The Sheffield Press

Technology

AI unlocks first complete reading of Herculaneum scroll

By Pamella Goncalves ·
AI unlocks first complete reading of Herculaneum scroll

An entire Herculaneum scroll, PHerc. 1667, has been virtually unwrapped and read from beginning to end for the first time, turning a charred relic from the Villa of the Papyri into readable text. On June 25, the Vesuvius Challenge made the data and code behind the breakthrough openly available.

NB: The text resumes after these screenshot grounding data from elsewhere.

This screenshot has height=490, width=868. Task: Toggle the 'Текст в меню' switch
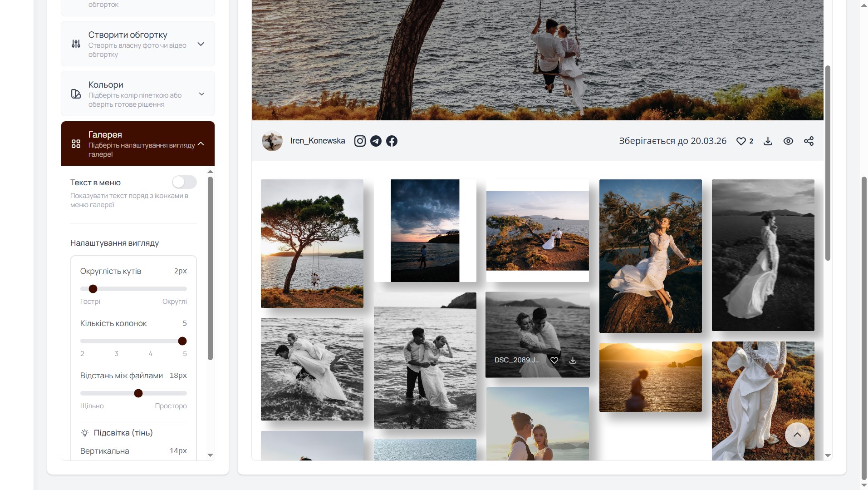coord(184,182)
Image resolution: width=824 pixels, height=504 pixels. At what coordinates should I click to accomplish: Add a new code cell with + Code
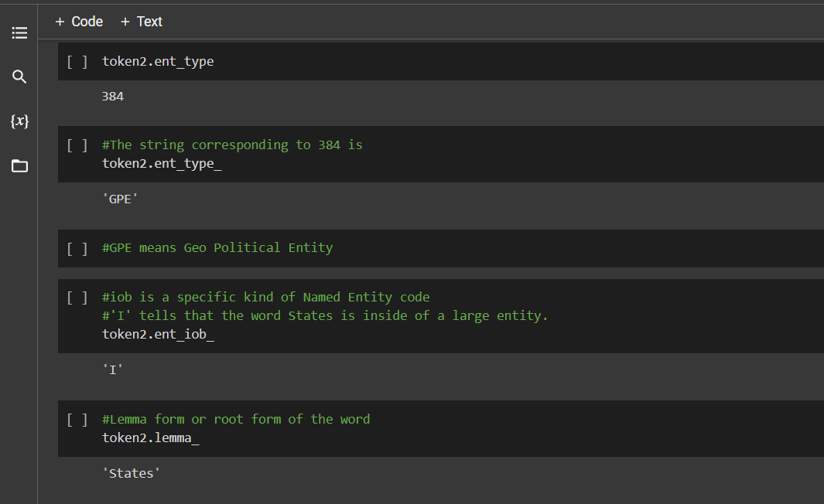point(79,22)
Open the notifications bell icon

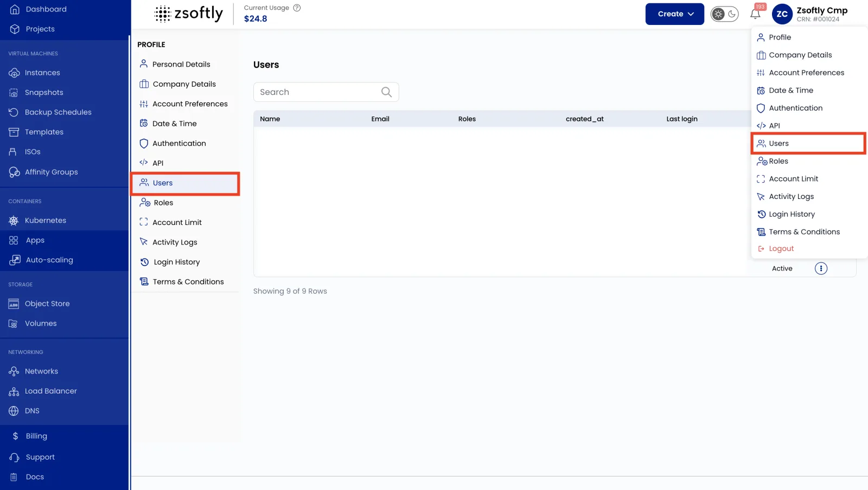click(x=755, y=14)
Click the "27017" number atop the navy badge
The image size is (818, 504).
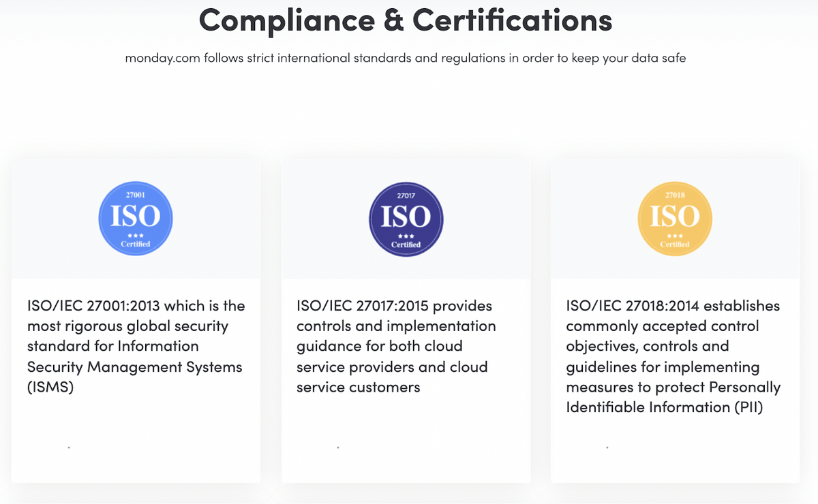(x=406, y=195)
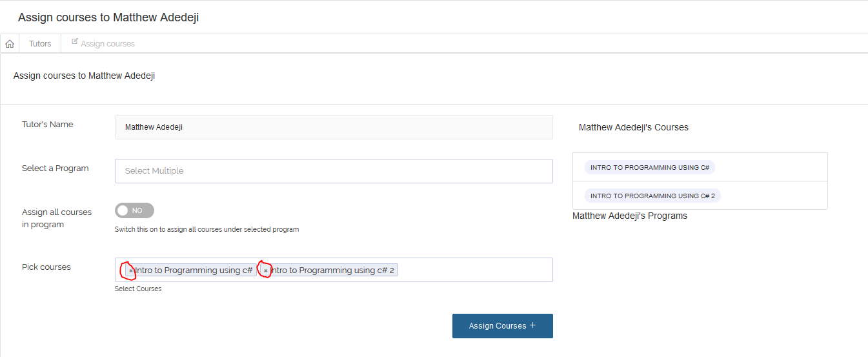This screenshot has height=357, width=868.
Task: Click the Matthew Adedeji's Courses heading
Action: [x=634, y=127]
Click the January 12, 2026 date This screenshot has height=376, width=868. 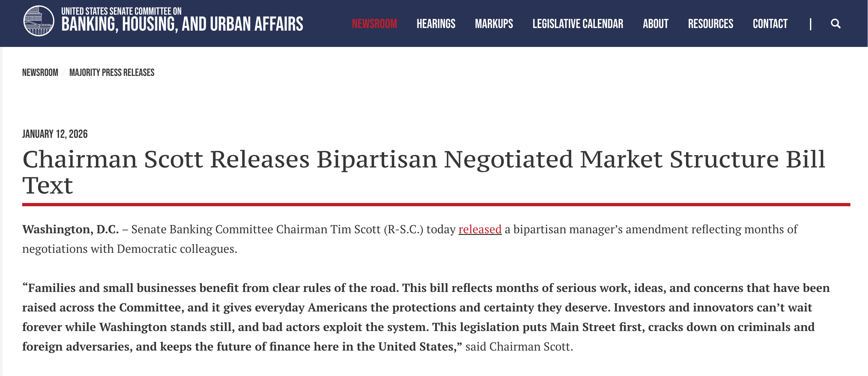[x=55, y=134]
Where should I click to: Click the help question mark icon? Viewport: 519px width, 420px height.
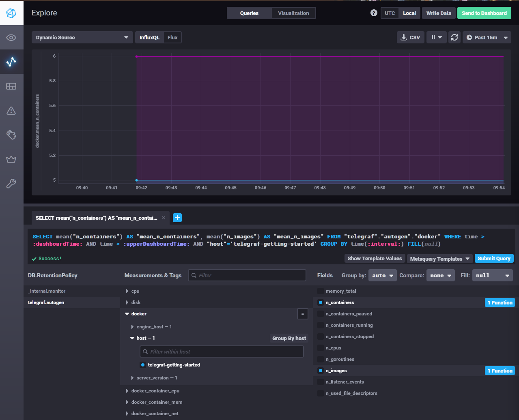coord(373,13)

The scroll comes from the library buried at Herculaneum when Mount Vesuvius destroyed the town in 79 CE. Systematic excavation there began in 1738, and the Villa of the Papyri has since yielded hundreds of carbonized papyrus scrolls that survived only because the eruption baked them into carbon. About 300 of those scrolls still exist, with most conserved in the National Library of Naples and others held in Paris, London and Oxford.

AI-generated illustration
AI-generated illustration

For centuries, the manuscripts were effectively unreadable. Earlier physical attempts to open the brittle rolls damaged many of them, making the surviving collection one of the hardest literary archives in the ancient world to access. The texts are Greek philosophical works, often linked to Epicureanism, and are associated with the intellectual world of the Bay of Naples and the villa owned by Lucius Calpurnius Piso Caesoninus.

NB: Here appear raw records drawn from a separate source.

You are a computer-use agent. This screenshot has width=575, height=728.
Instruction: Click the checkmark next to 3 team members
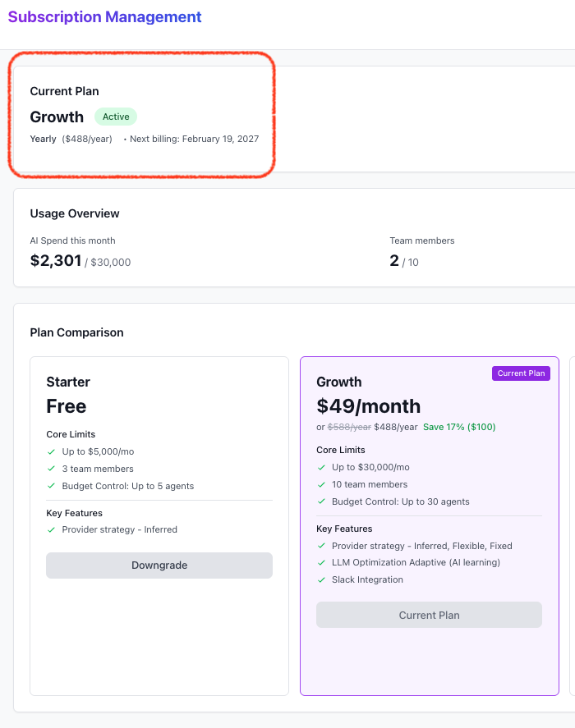[x=51, y=469]
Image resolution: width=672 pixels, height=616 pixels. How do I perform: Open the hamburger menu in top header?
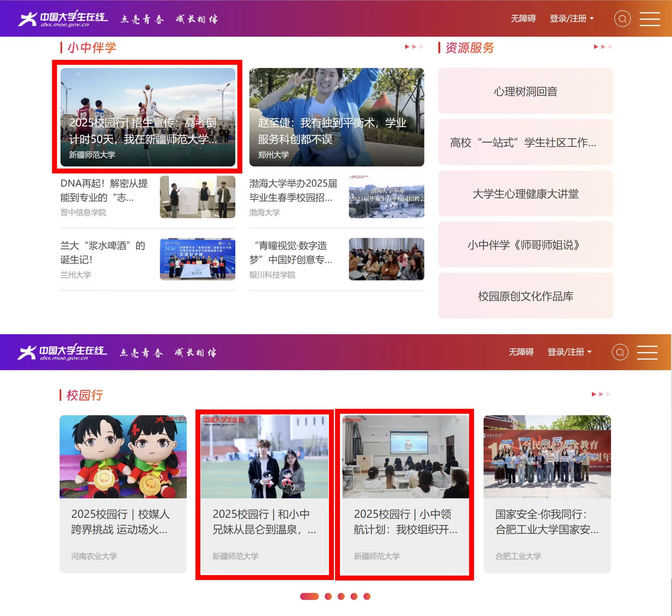650,19

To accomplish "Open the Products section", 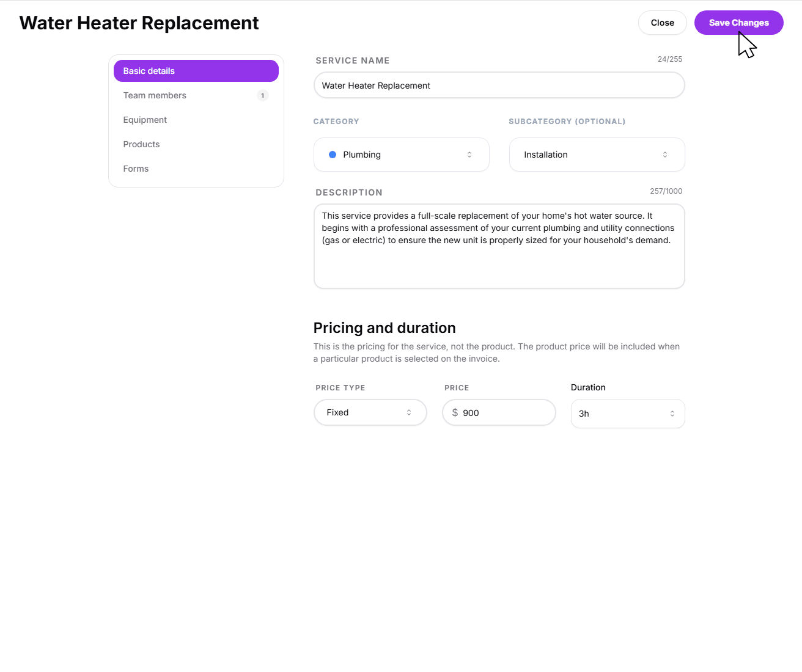I will click(141, 144).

The reading is part of the Vesuvius Challenge, launched in 2023 to use machine learning and computer vision, along with synchrotron micro-CT imaging, to recover the text inside the sealed scrolls. The effort has awarded more than $1.8 million in prizes. In 2024, a team won the $700,000 grand prize for reading passages from a 2,000-year-old scroll. In 2025, two researchers took home $60,000 for identifying the title and author of a sealed papyrus scroll carbonized by Vesuvius.

Vesuvius Challenge — Wikimedia Commons
Philodemus via Wikimedia Commons (Public domain)

The goal is to read all 300 buried Herculaneum scrolls.